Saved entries
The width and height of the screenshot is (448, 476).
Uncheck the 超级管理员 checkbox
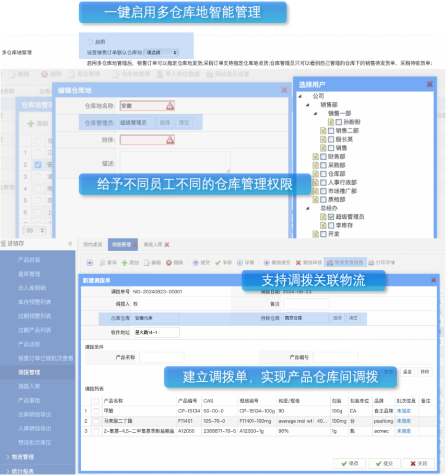pyautogui.click(x=331, y=217)
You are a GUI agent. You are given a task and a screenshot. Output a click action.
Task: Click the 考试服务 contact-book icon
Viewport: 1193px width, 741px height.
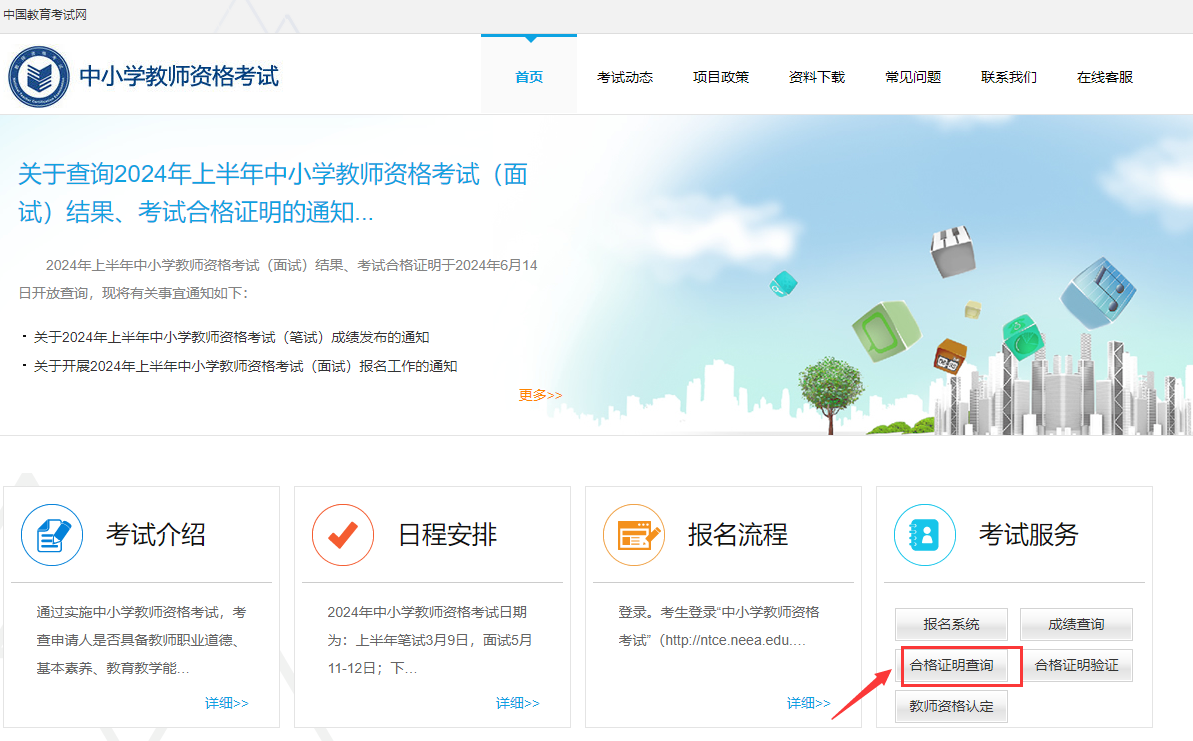tap(925, 534)
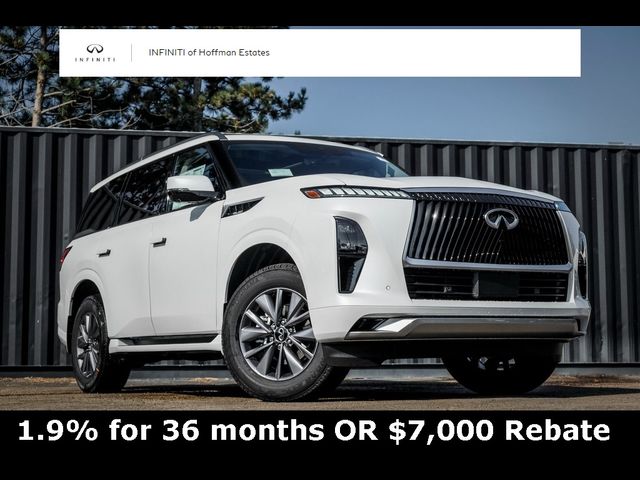Viewport: 640px width, 480px height.
Task: Click the driver-side mirror on the SUV
Action: 191,189
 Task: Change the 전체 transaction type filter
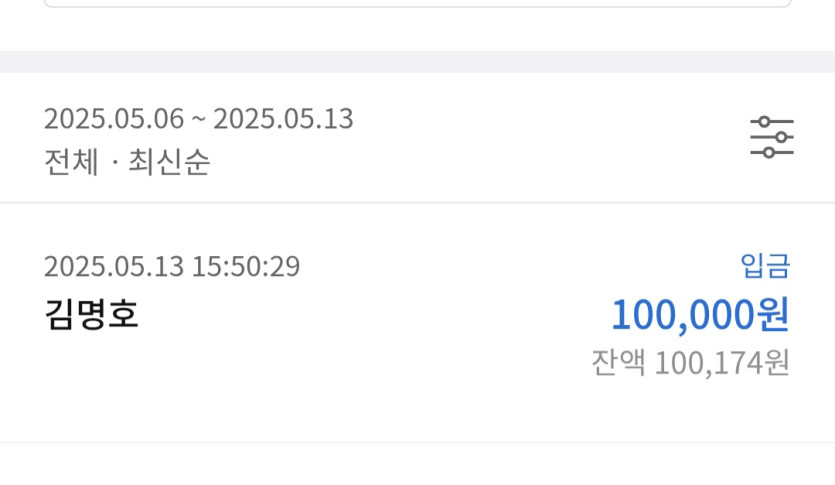point(71,161)
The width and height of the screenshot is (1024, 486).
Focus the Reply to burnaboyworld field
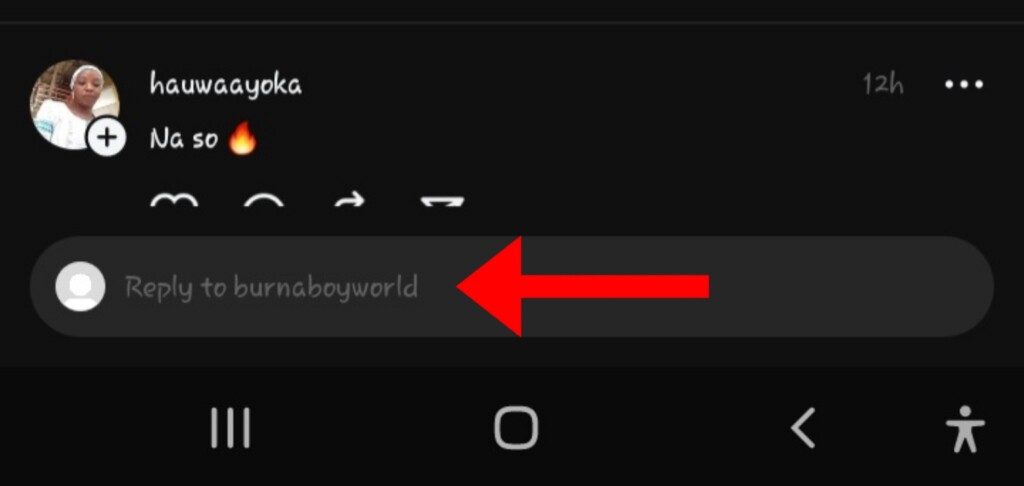512,287
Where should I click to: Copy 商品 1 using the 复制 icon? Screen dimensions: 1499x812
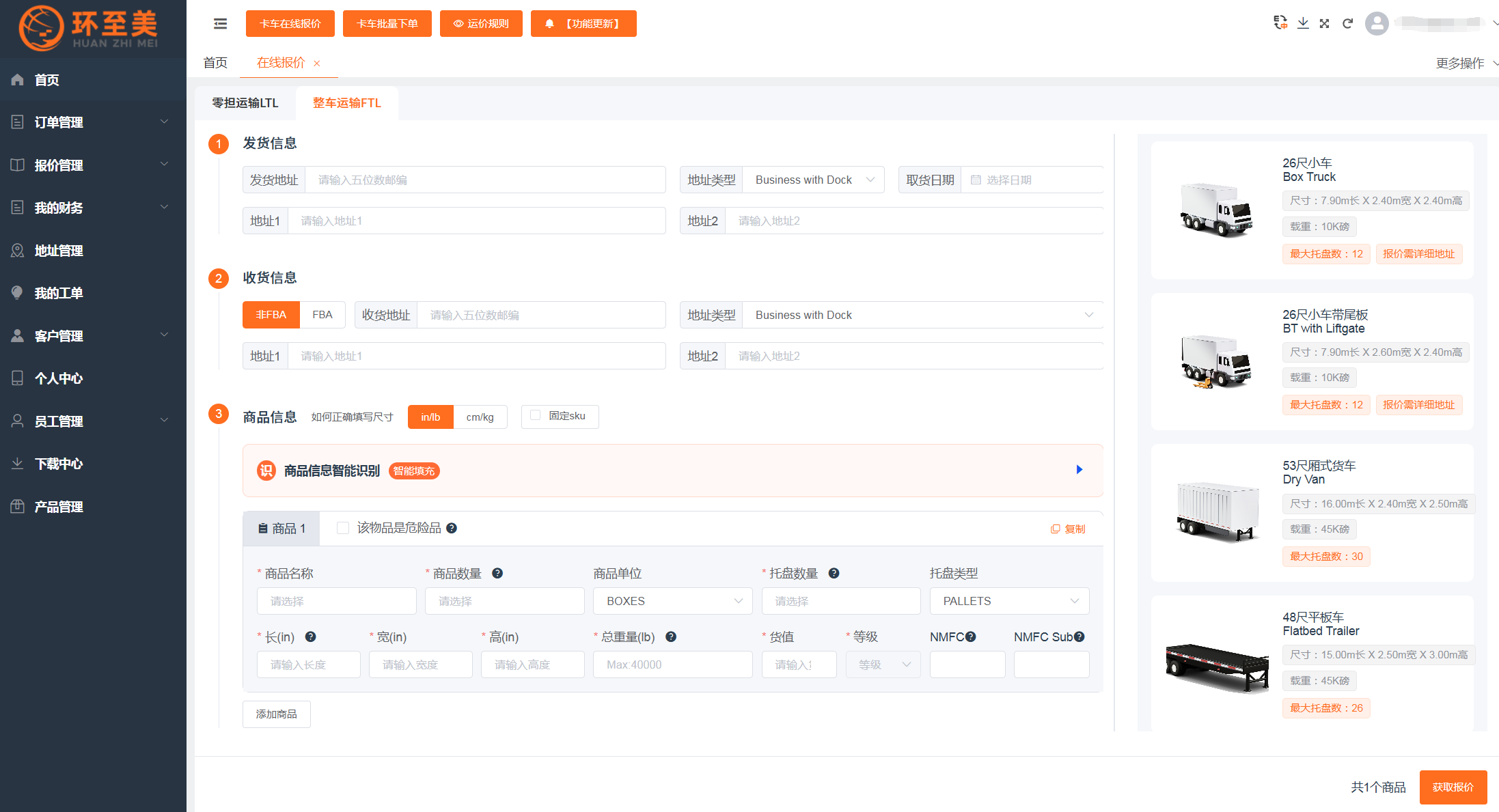[x=1068, y=529]
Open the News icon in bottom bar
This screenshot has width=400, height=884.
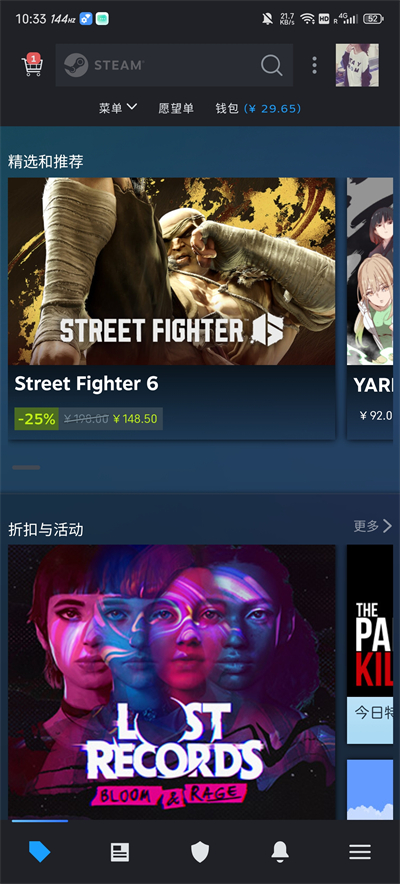coord(119,852)
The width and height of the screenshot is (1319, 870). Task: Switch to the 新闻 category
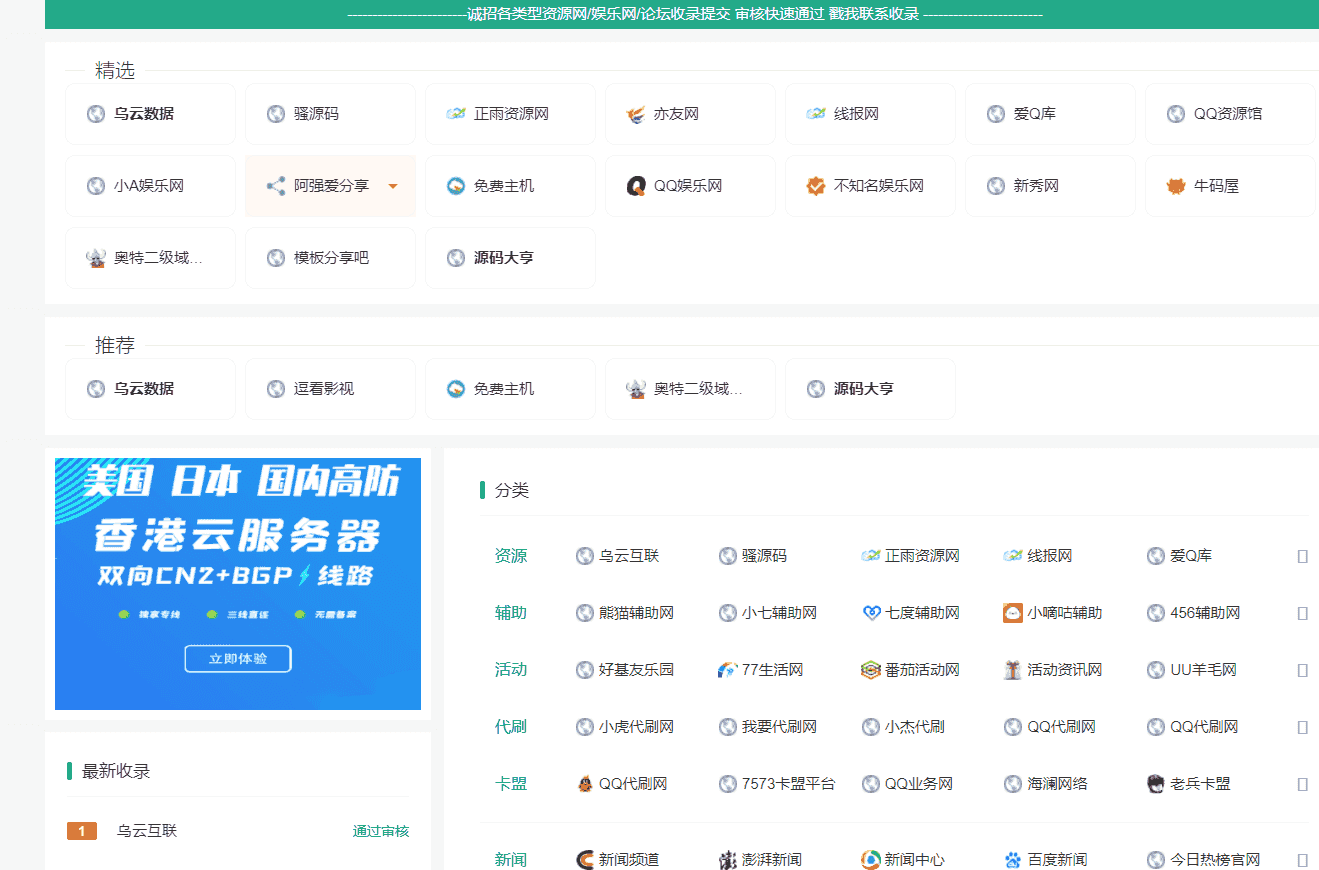(511, 859)
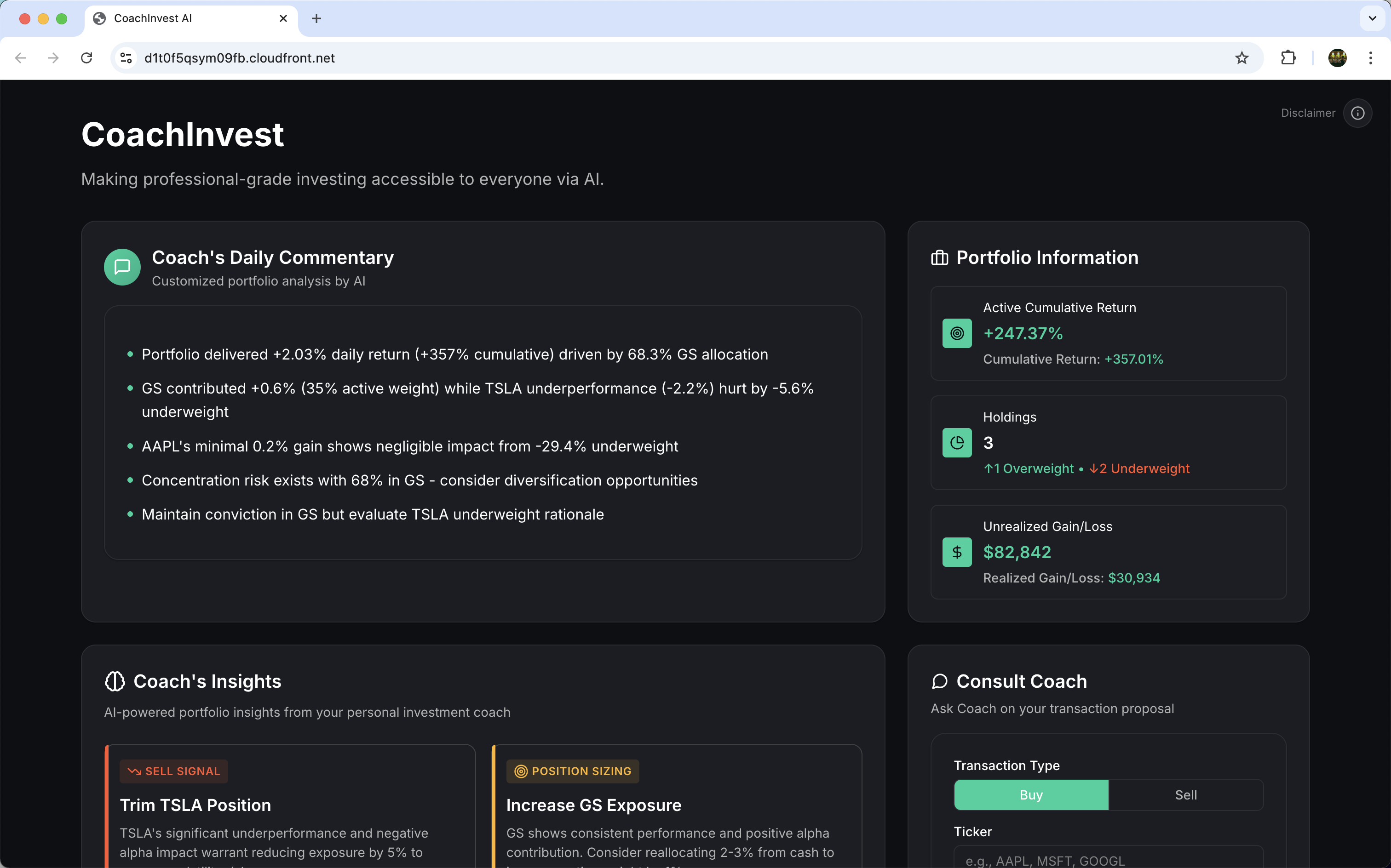The image size is (1391, 868).
Task: Click the speech bubble Consult Coach icon
Action: 940,681
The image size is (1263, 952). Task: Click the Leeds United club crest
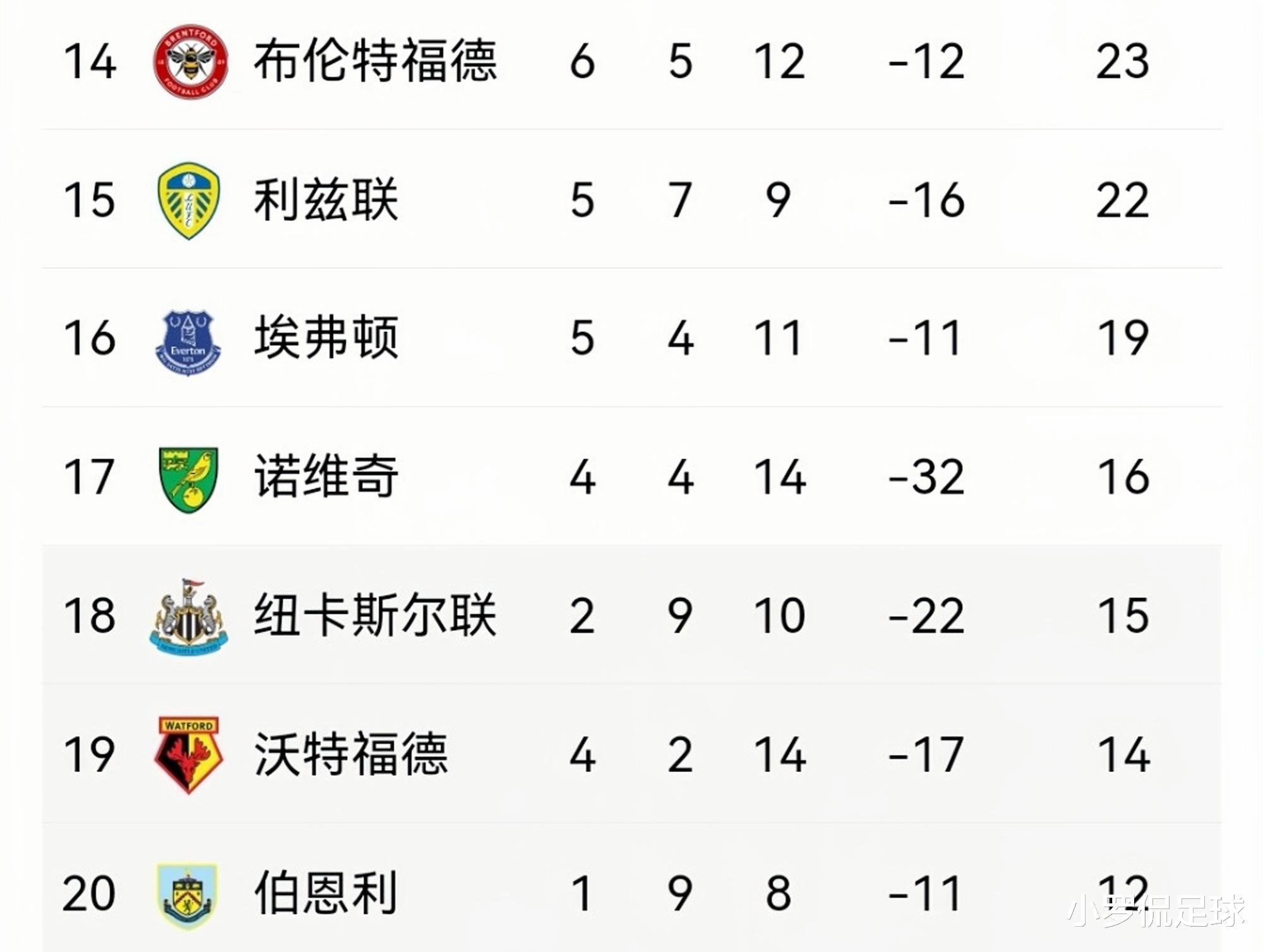point(189,200)
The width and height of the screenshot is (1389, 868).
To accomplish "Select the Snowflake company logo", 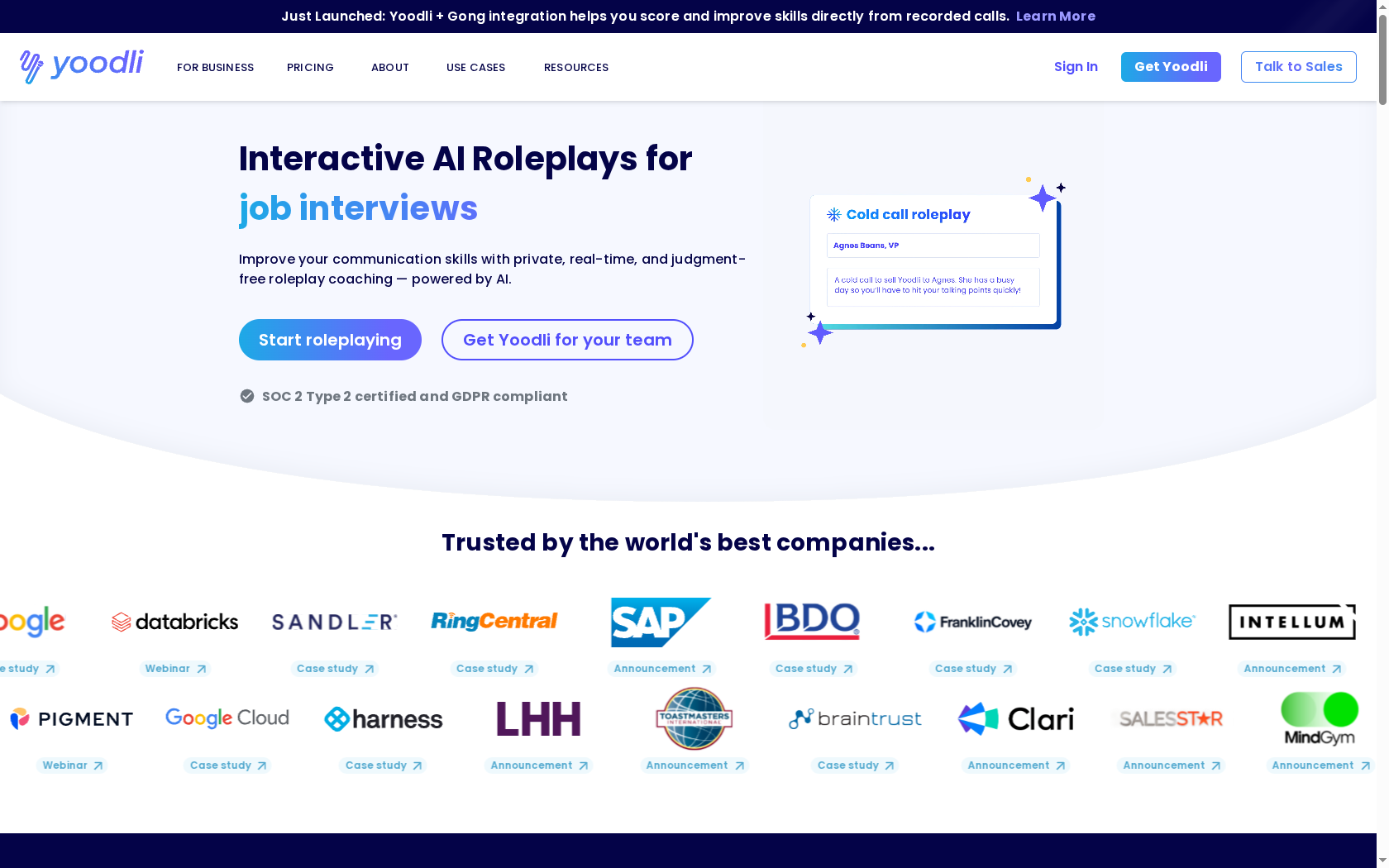I will click(x=1131, y=622).
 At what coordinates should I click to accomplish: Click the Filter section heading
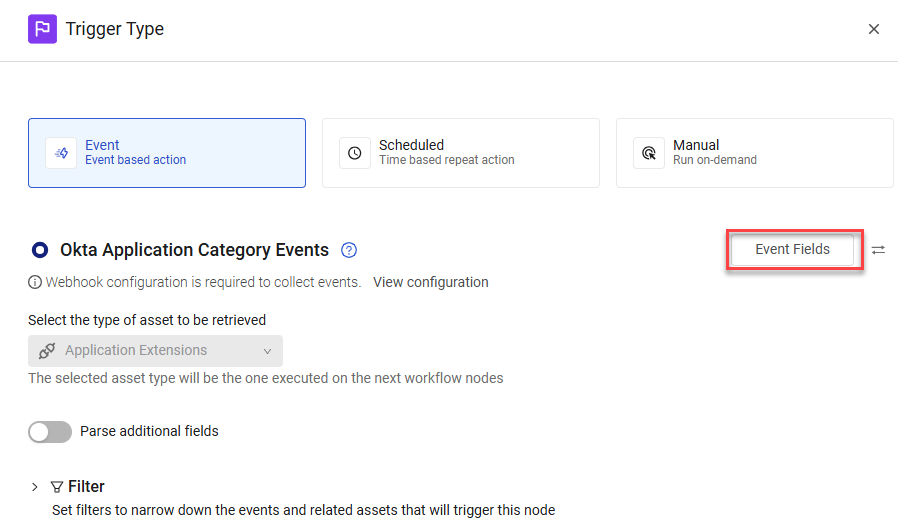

**CHALLENGE:** Rewrite everything from the start of the records down to the line containing "pyautogui.click(x=331, y=217)" as a JSON list of strings, one string per line and no blank lines. Omit the pictures from your answer.

**FINISHED EXERCISE:**
[
  "The width and height of the screenshot is (448, 476).",
  "Uncheck the 超级管理员 checkbox",
  "pyautogui.click(x=331, y=217)"
]